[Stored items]
══════════

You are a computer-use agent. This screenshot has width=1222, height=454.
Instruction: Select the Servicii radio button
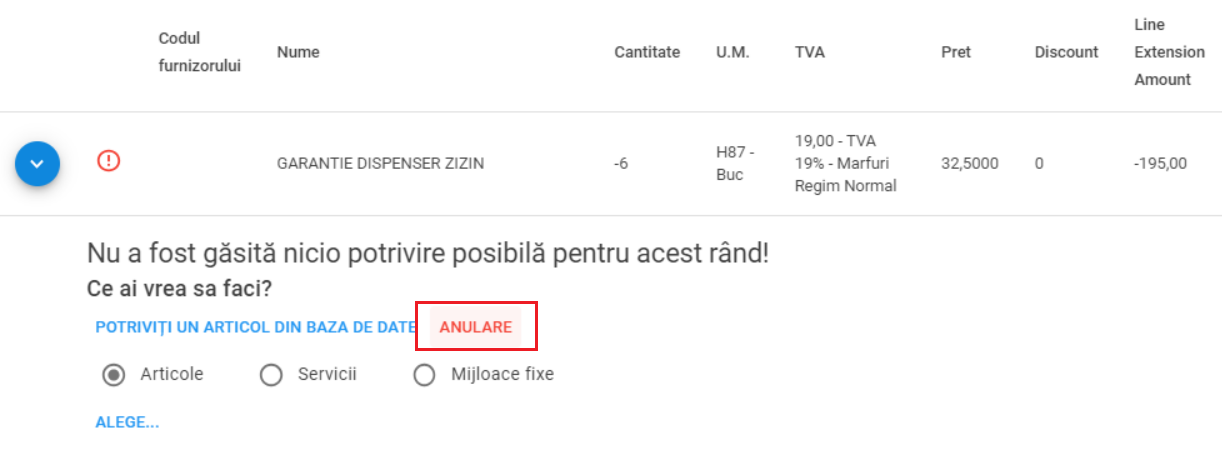pos(271,375)
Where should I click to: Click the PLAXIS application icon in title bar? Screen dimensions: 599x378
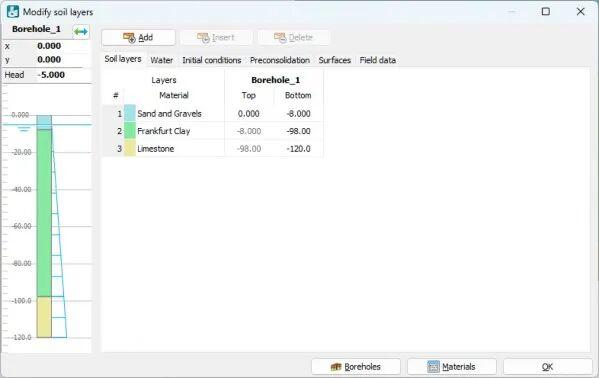point(13,12)
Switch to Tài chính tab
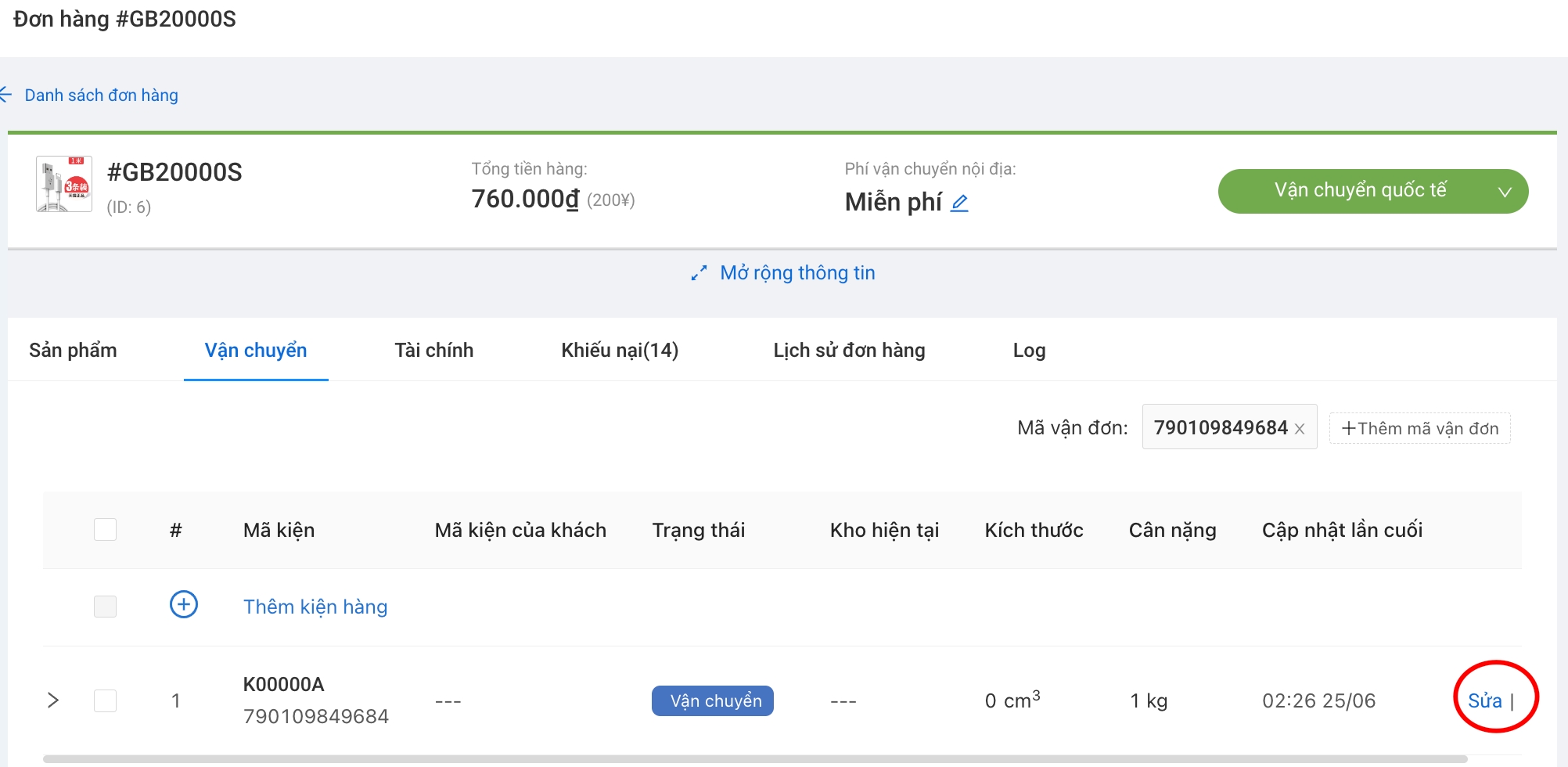The width and height of the screenshot is (1568, 767). click(x=433, y=351)
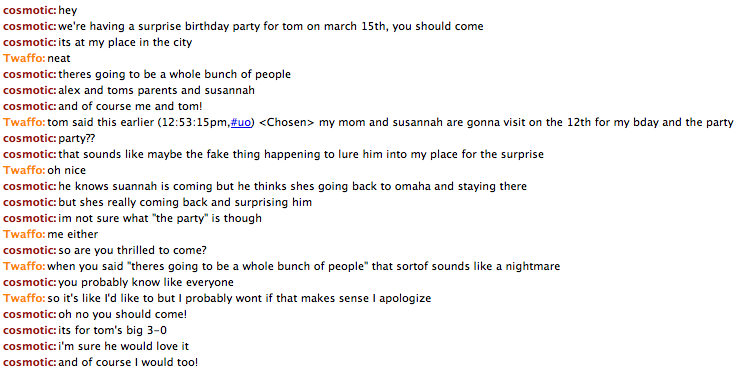The width and height of the screenshot is (749, 377).
Task: Click the Twaffo name beside 'oh nice'
Action: pos(24,170)

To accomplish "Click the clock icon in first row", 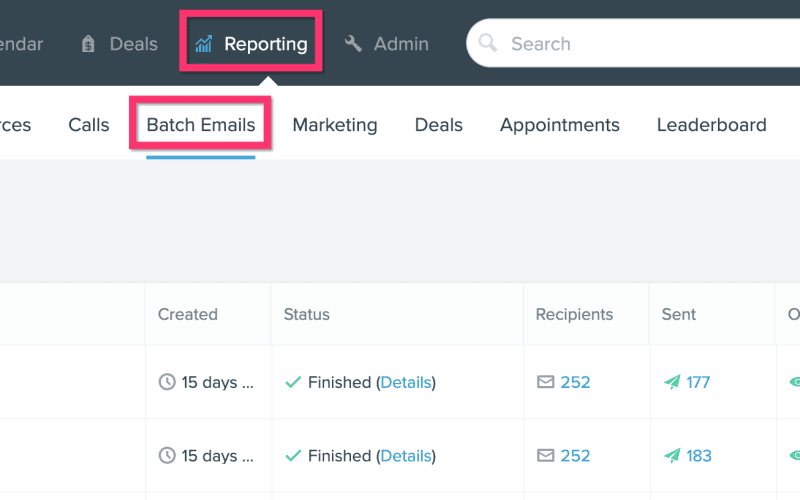I will point(167,382).
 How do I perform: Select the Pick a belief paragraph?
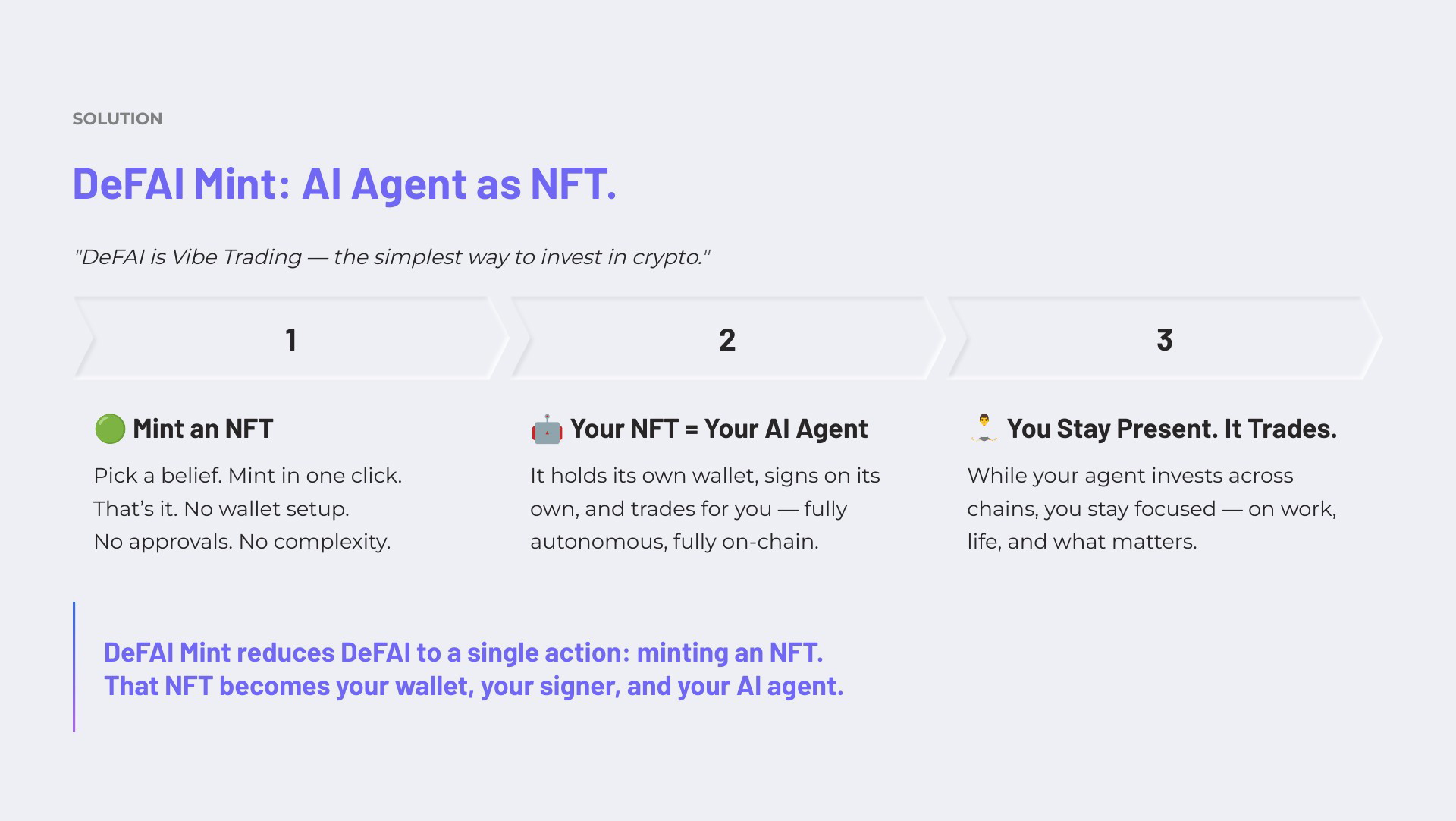click(x=248, y=508)
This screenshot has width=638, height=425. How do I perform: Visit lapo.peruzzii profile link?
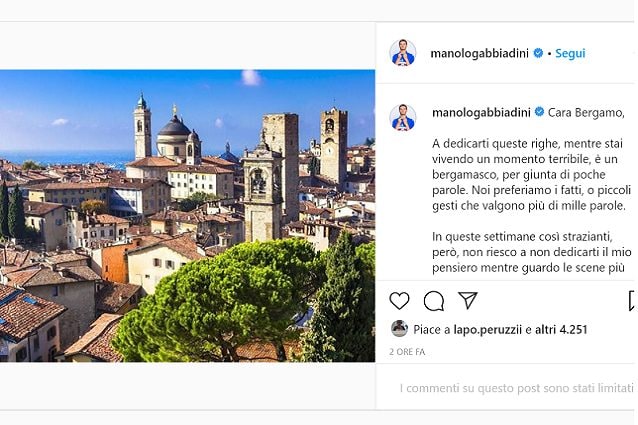pos(487,329)
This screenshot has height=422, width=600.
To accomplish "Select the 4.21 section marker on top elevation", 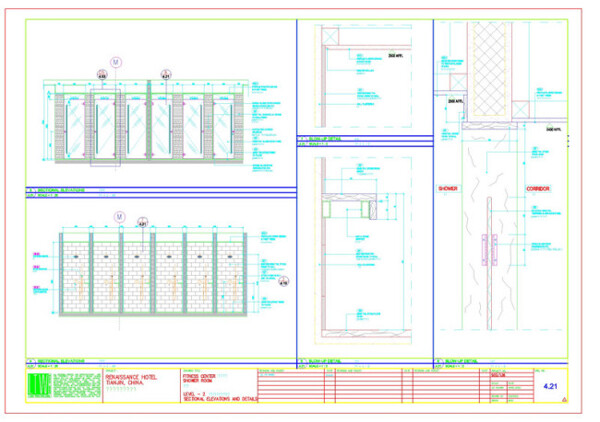I will tap(166, 75).
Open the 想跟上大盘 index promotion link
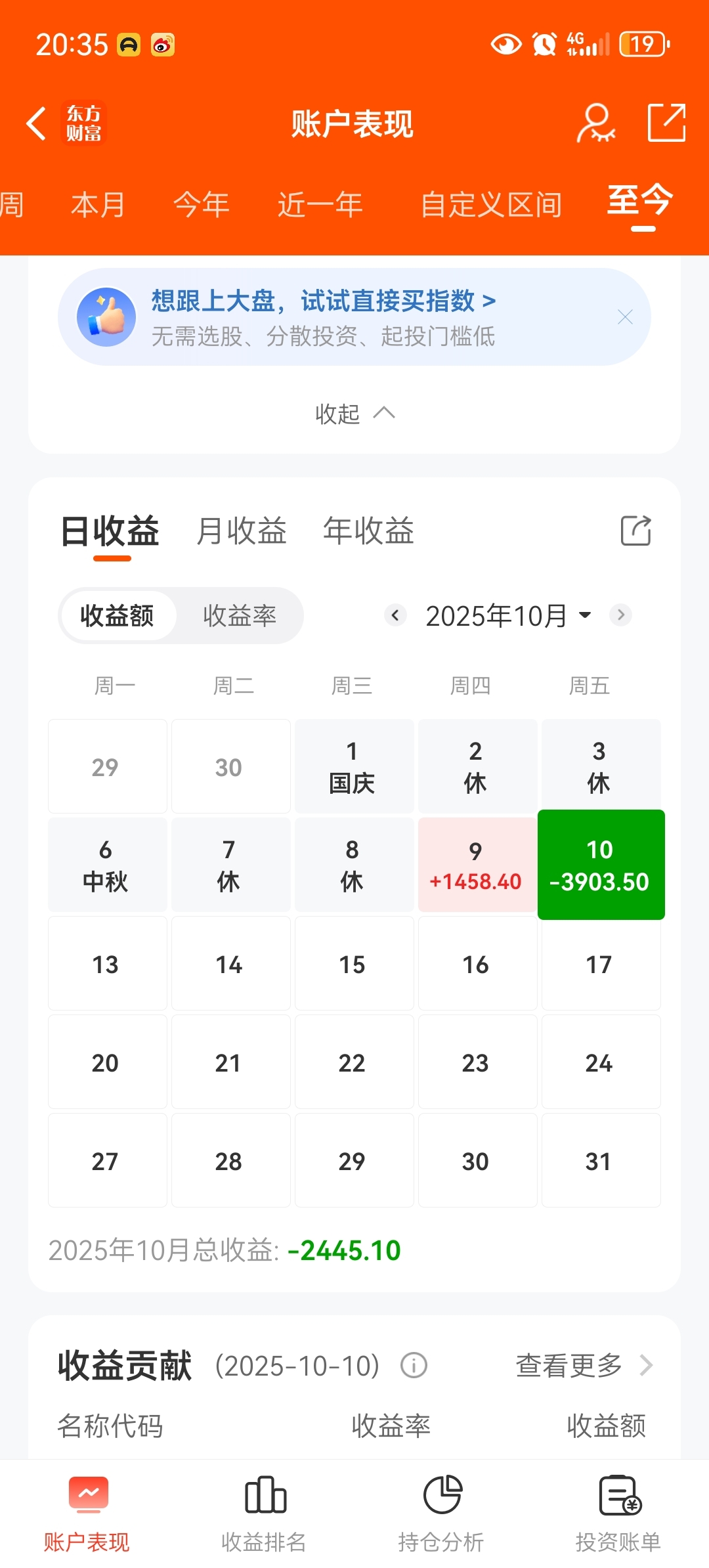 [323, 301]
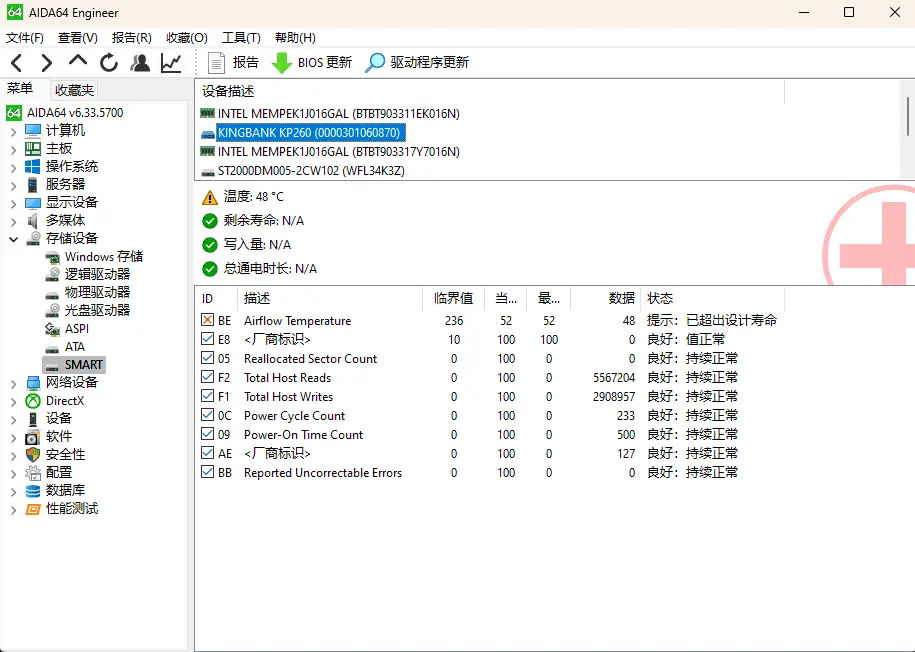The height and width of the screenshot is (652, 915).
Task: Uncheck the Reallocated Sector Count checkbox
Action: pyautogui.click(x=208, y=359)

══════════

Can you give the lines of the listing above, from its first line through the line containing "point(13,12)", as a numbered list without blank lines and without the pictures?

1. You are a computer-use agent. This screenshot has width=1222, height=454.
2. Instruction: Select the Servicii radio button
3. pos(271,375)
4. Where should I click to: Click the PLAXIS application icon in title bar? Screen dimensions: 599x378
5. point(13,12)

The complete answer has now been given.